Your task: All of the records should be given again exactly as they appear.

= = = = = = =

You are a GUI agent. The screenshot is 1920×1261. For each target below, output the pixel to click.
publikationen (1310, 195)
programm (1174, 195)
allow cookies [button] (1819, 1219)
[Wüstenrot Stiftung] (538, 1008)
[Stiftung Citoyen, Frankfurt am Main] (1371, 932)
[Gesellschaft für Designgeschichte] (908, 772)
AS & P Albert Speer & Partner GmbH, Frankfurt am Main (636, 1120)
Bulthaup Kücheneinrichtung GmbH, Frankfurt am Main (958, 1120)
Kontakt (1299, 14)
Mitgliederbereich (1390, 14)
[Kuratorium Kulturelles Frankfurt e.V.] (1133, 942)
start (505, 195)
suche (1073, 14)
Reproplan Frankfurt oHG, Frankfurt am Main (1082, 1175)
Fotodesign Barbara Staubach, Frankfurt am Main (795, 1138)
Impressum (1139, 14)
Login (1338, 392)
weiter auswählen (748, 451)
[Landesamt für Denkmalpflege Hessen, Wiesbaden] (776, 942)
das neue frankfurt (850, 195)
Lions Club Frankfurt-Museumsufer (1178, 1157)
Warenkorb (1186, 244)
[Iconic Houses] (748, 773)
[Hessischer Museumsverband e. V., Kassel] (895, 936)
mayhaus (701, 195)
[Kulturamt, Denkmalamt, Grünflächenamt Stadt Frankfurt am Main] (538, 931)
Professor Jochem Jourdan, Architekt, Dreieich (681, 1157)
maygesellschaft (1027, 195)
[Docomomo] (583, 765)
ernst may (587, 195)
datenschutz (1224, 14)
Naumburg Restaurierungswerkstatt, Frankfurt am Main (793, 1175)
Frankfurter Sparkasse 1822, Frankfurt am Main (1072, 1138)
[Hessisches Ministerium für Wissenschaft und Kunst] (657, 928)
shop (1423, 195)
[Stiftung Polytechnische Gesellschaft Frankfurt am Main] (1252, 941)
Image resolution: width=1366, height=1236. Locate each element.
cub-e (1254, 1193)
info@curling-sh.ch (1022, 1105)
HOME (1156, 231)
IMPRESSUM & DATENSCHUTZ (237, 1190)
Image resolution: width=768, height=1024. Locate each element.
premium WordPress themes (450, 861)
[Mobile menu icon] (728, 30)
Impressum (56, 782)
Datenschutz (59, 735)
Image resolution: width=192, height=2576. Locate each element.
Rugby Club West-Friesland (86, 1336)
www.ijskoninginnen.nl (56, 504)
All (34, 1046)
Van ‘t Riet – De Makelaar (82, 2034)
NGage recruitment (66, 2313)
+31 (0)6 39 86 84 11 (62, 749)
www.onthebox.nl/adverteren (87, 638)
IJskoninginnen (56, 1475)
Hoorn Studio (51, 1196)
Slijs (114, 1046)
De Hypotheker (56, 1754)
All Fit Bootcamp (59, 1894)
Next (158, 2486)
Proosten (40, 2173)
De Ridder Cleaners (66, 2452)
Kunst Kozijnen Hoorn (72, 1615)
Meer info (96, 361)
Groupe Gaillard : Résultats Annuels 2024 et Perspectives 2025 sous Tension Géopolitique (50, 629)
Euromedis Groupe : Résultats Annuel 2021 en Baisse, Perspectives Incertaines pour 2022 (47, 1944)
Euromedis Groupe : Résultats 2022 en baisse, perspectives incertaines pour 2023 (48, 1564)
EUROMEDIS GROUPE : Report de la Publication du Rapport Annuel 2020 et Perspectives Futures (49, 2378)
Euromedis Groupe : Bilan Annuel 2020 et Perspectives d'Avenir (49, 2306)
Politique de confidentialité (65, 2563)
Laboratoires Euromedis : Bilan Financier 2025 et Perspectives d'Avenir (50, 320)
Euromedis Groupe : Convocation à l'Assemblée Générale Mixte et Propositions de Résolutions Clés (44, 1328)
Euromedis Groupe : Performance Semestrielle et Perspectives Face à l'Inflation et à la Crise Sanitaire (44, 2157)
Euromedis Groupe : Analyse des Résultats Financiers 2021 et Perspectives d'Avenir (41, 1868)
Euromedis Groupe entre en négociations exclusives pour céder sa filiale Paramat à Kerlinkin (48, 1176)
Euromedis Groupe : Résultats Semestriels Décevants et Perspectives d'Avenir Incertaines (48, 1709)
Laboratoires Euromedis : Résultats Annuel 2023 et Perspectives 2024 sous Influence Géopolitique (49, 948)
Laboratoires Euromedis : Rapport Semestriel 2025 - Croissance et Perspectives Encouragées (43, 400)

= = = = = = =

Task response:
You are a GUI agent. The screenshot is 1920×1261. For each target below, output the pixel to click.
publikationen (1310, 195)
programm (1174, 195)
allow cookies [button] (1819, 1219)
[Wüstenrot Stiftung] (538, 1008)
[Stiftung Citoyen, Frankfurt am Main] (1371, 932)
[Gesellschaft für Designgeschichte] (908, 772)
AS & P Albert Speer & Partner GmbH, Frankfurt am Main (636, 1120)
Bulthaup Kücheneinrichtung GmbH, Frankfurt am Main (958, 1120)
Kontakt (1299, 14)
Mitgliederbereich (1390, 14)
[Kuratorium Kulturelles Frankfurt e.V.] (1133, 942)
start (505, 195)
suche (1073, 14)
Reproplan Frankfurt oHG, Frankfurt am Main (1082, 1175)
Fotodesign Barbara Staubach, Frankfurt am Main (795, 1138)
Impressum (1139, 14)
Login (1338, 392)
weiter auswählen (748, 451)
[Landesamt für Denkmalpflege Hessen, Wiesbaden] (776, 942)
das neue frankfurt (850, 195)
Lions Club Frankfurt-Museumsufer (1178, 1157)
Warenkorb (1186, 244)
[Iconic Houses] (748, 773)
[Hessischer Museumsverband e. V., Kassel] (895, 936)
mayhaus (701, 195)
[Kulturamt, Denkmalamt, Grünflächenamt Stadt Frankfurt am Main] (538, 931)
Professor Jochem Jourdan, Architekt, Dreieich (681, 1157)
maygesellschaft (1027, 195)
[Docomomo] (583, 765)
ernst may (587, 195)
datenschutz (1224, 14)
Naumburg Restaurierungswerkstatt, Frankfurt am Main (793, 1175)
Frankfurter Sparkasse 1822, Frankfurt am Main (1072, 1138)
[Hessisches Ministerium für Wissenschaft und Kunst] (657, 928)
shop (1423, 195)
[Stiftung Polytechnische Gesellschaft Frankfurt am Main] (1252, 941)
Image resolution: width=1366, height=1236. Locate each element.
cub-e (1254, 1193)
info@curling-sh.ch (1022, 1105)
HOME (1156, 231)
IMPRESSUM & DATENSCHUTZ (237, 1190)
Image resolution: width=768, height=1024. Locate each element.
premium WordPress themes (450, 861)
[Mobile menu icon] (728, 30)
Impressum (56, 782)
Datenschutz (59, 735)
Image resolution: width=192, height=2576. Locate each element.
Rugby Club West-Friesland (86, 1336)
www.ijskoninginnen.nl (56, 504)
All (34, 1046)
Van ‘t Riet – De Makelaar (82, 2034)
NGage recruitment (66, 2313)
+31 (0)6 39 86 84 11 (62, 749)
www.onthebox.nl/adverteren (87, 638)
IJskoninginnen (56, 1475)
Hoorn Studio (51, 1196)
Slijs (114, 1046)
De Hypotheker (56, 1754)
All Fit Bootcamp (59, 1894)
Next (158, 2486)
Proosten (40, 2173)
De Ridder Cleaners (66, 2452)
Kunst Kozijnen Hoorn (72, 1615)
Meer info (96, 361)
Groupe Gaillard : Résultats Annuels 2024 et Perspectives 2025 sous Tension Géopolitique (50, 629)
Euromedis Groupe : Résultats Annuel 2021 en Baisse, Perspectives Incertaines pour 2022 (47, 1944)
Euromedis Groupe : Résultats 2022 en baisse, perspectives incertaines pour 2023 (48, 1564)
EUROMEDIS GROUPE : Report de la Publication du Rapport Annuel 2020 et Perspectives Futures (49, 2378)
Euromedis Groupe : Bilan Annuel 2020 et Perspectives d'Avenir (49, 2306)
Politique de confidentialité (65, 2563)
Laboratoires Euromedis : Bilan Financier 2025 et Perspectives d'Avenir (50, 320)
Euromedis Groupe : Convocation à l'Assemblée Générale Mixte et Propositions de Résolutions Clés (44, 1328)
Euromedis Groupe : Performance Semestrielle et Perspectives Face à l'Inflation et à la Crise Sanitaire (44, 2157)
Euromedis Groupe : Analyse des Résultats Financiers 2021 et Perspectives d'Avenir (41, 1868)
Euromedis Groupe entre en négociations exclusives pour céder sa filiale Paramat à Kerlinkin (48, 1176)
Euromedis Groupe : Résultats Semestriels Décevants et Perspectives d'Avenir Incertaines (48, 1709)
Laboratoires Euromedis : Résultats Annuel 2023 et Perspectives 2024 sous Influence Géopolitique (49, 948)
Laboratoires Euromedis : Rapport Semestriel 2025 - Croissance et Perspectives Encouragées (43, 400)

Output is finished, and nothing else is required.